Ситуация в стране переменилась практически за одну ночь. Впервые в истории Европы была были законодательно закреплены сорокачасовая рабочая неделя и оплачиваемый отпуск. Наконец-то рабочие почувствовали, что власть находится в их собственных руках. Беда заключалась в том, что они не понимали, чем именно обладают. Единственным инструментом, которым пролетариат пользовался умело и с удовольствием, были стачки. Всего через несколько недель после победы Народного фронта по стране прокатилась волна забастовок, остановившая ряд важных военных и гражданских заводов и угрожавшая причинить экономике больше вреда, чем смог бы сделать своими распоряжениями любой бездарный министр. Стачки проходили часто в обстановке пролетарского праздника и пьянства и не прекратились, даже когда правительство согласилось выполнить отдельные требования бастующих, а Морис Торез попросил своих приверженцев прекратить саботаж.
Однако эти беспорядки были вполне безобидными — рабочие на демонстрациях вместо «Интернационала» пели популярные песенки, например «Auprès de ma blonde» («Рядом с моей блондиночкой»), — забастовки были, скорее, новым видом развлечений. В памяти горожан времена Народного фронта связаны с велосипедными прогулками за город, поездками на побережье, огромными толпами болельщиков на футбольных матчах, воскресными пикниками, флиртом, а также — с чувством гордости за свое рабочее происхождение. В магазинах появились новые продукты, к примеру, масло для загара «l'Огёаl» или апельсиновая газировка «Orangina»: товары, ранее доступные только состоятельным французам, стали предметами массового спроса. Париж считали таким же пролетарским городом, как Москва.

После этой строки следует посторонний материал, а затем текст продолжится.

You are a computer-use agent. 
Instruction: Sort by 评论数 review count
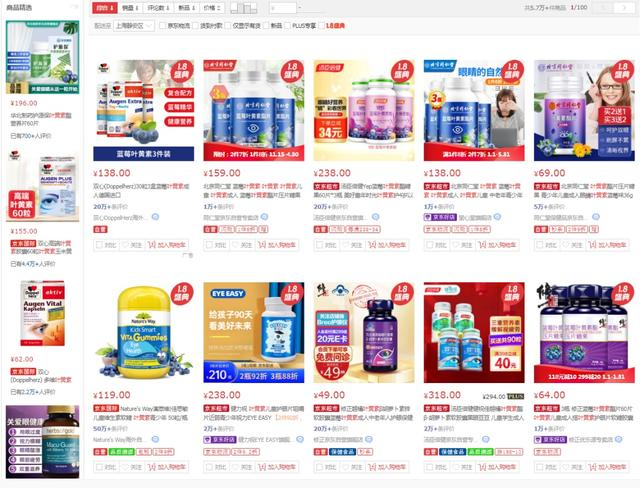click(158, 8)
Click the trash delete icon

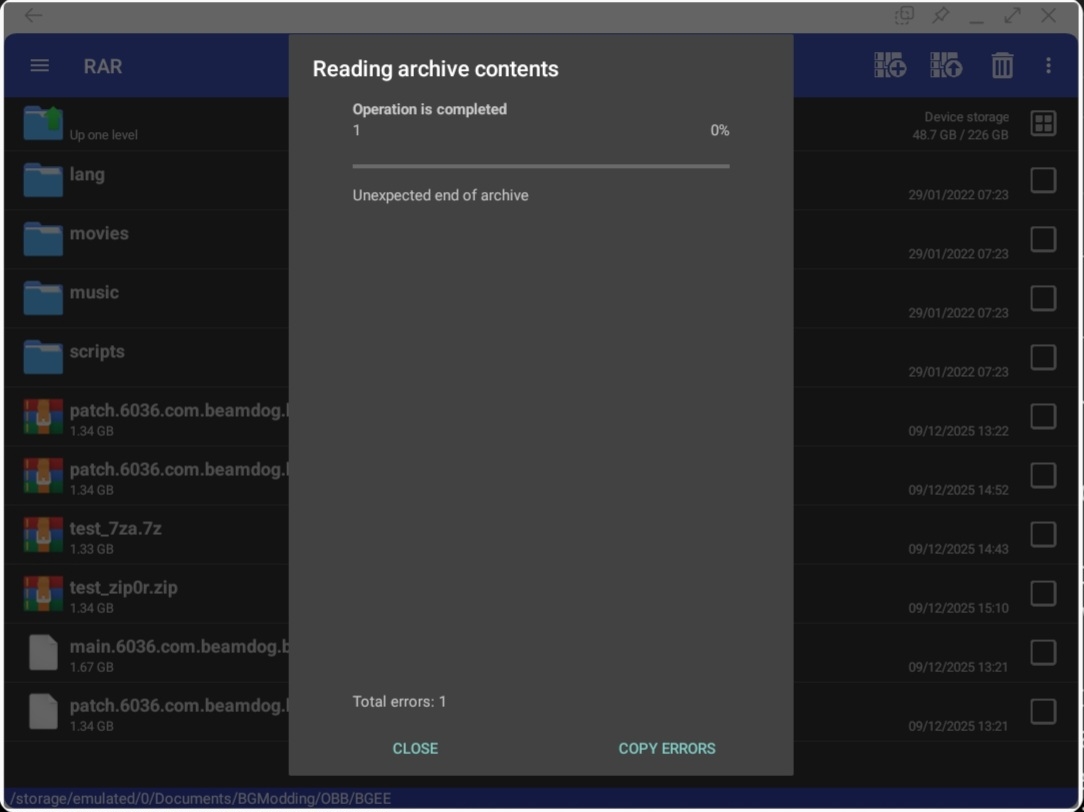[x=1001, y=66]
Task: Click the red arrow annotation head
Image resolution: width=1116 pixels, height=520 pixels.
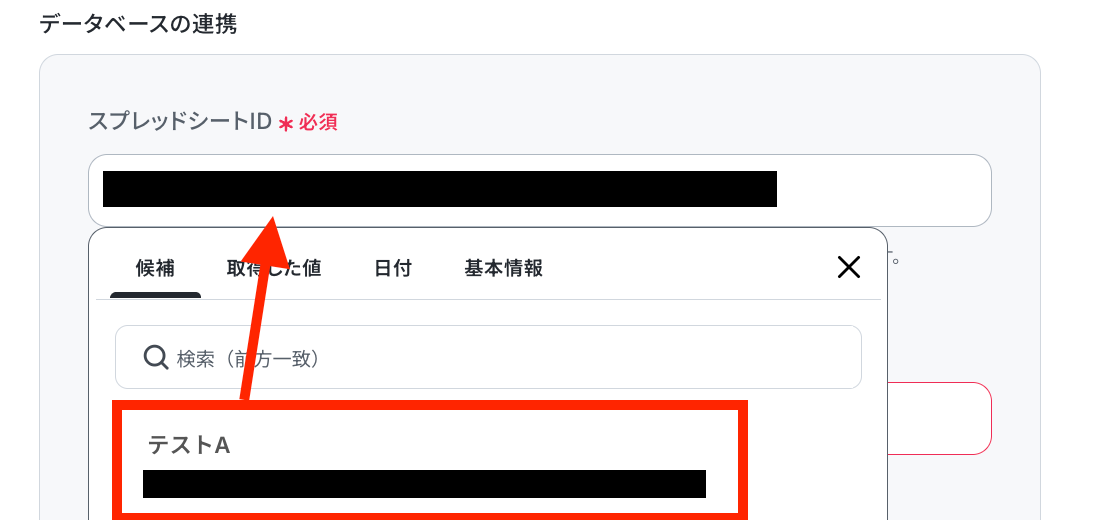Action: (x=268, y=240)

Конечно, это была лишь иллюзия. Прошло совсем немного времени, и инфляция поползла вверх, заработки — вниз, а требования пролетариата обернулись против него самого. Правая пресса, всегда готовая бить в набат из-за «красного террора» в Париже, начала публиковать карикатуры на рабочих, где они насилуют богатых старушек, пользуясь своими «правами». Страх вновь стал лейтмотивом повседневной жизни города. Когда Франко осадил Мадрид, по Парижу поползли слухи о том, что де ла Рок также готовит захват города. Антисемиты, травившие Ставиского, теперь набросились на открыто поддержавшего Дрейфуса Блюма, к тому же еврея, и обвинили его в том, что он вместе с тайными сообщниками, «смертельно опасными» англичанами, якобы планировал погубить Францию. Бульварная пресса публиковала невероятные слухи, которые никто не опровергал из страха оказаться жертвой нападок. Газеты выступали с самыми дикими предсказаниями ужасного будущего, в котором так или иначе Франции предстояло погибнуть навсегда.
Между тем парижанам хотелось жить и радоваться жизни. Несмотря на рост безработицы и снижение уровня заработной платы, бары, кабаре и рестораны были полны народа. В те же годы стало модным ходить в кино, не только из-за развития французского и американского кинематографа, но также из-за того, сумрак новых элегантных кинотеатров на бульварах скрывал эротические удовольствия, как вполне допустимые, так и предосудительные. Парижане желали веселиться и щекотать нервы, так что творения Голливуда, от Фреда Астера до Диснея и братьев Маркс, всегда пользовались успехом. А затем и французские фильмы, такие как «Пепе ле Моко» Жюльена Дювивьера или «Отель дю Нор» и «Набережная туманов» Марселя Карне, составили достойную конкуренцию голливудской продукции как популярностью, так и содержательностью.
Характерной чертой французского кино было сентиментальное отношение к Парижу, городу, который, как думали горожане, ускользает от них, уходит в прошлое. Слезы умиления вызывала песня «Где они?» — гимн старому Парижу от всего сердца пела Фреель для парижского гангстера Пепе, бежавшего в Алжир и тоскующего по дому (этого героя сыграл Жан Габен). Зрители смеялись до колик, узнавая себя в образе героини Арлетти из фильма «Отель дю Нор», вышедшей из рабочей среды парижанки (нечто среднее между молодой Барбарой Виндзор и Твигги). Арлетти с возмущением отвергает предложение своего любовника переехать за город ради «атмосферы», произнося знаменитую фразу, ставшую частью парижского фольклора: «Атмосфера? Атмосфера? Слушай, дружок, я что, похожа на девочку, которую интересует атмосфера?»
Больше других спорили о шедевре Жана Ренуара «Великая иллюзия», антивоенной притче, претерпевшей от цензуры. Фильм шел при полных залах, расчувствовавшиеся зрители хором подпевали во время эпизода, когда заключенные исполняют «Марсельезу». Прискорбно только, что многие, подпевая, отдавали фашистский салют.